#### GIVEN RECORDS:
»»

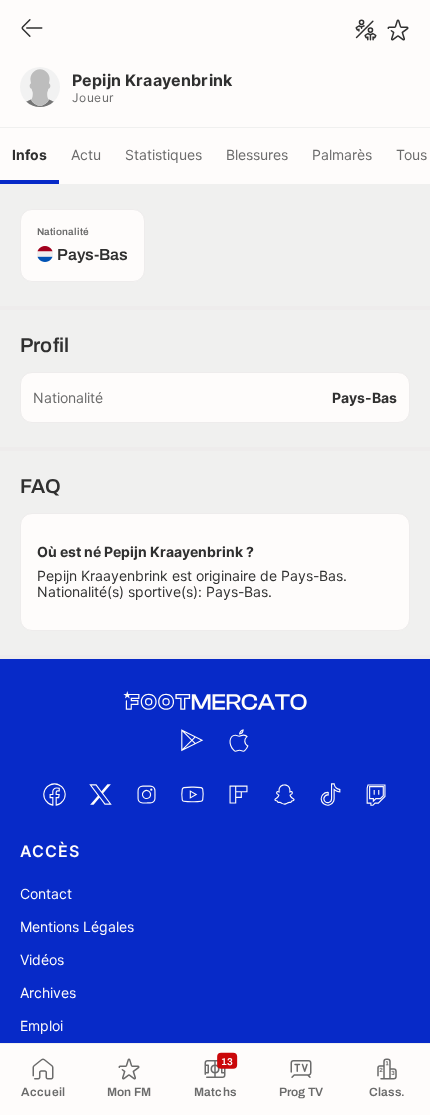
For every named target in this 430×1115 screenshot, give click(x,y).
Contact (46, 893)
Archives (48, 992)
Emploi (41, 1025)
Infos (29, 154)
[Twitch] (376, 794)
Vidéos (42, 959)
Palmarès (342, 154)
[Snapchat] (284, 794)
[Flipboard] (238, 794)
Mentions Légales (77, 926)
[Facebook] (54, 794)
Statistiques (163, 154)
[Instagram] (146, 794)
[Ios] (238, 740)
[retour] (32, 29)
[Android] (192, 740)
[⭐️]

««

#### TASK TO COMPLETE:
Without the pictures, please reproduce each line of the listing above exactly, from the first one through the line bearing "[retour] (32, 29)".

#### SOLUTION TO THE PROBLEM:
For every named target in this 430×1115 screenshot, give click(x,y).
Contact (46, 893)
Archives (48, 992)
Emploi (41, 1025)
Infos (29, 154)
[Twitch] (376, 794)
Vidéos (42, 959)
Palmarès (342, 154)
[Snapchat] (284, 794)
[Flipboard] (238, 794)
Mentions Légales (77, 926)
[Facebook] (54, 794)
Statistiques (163, 154)
[Instagram] (146, 794)
[Ios] (238, 740)
[retour] (32, 29)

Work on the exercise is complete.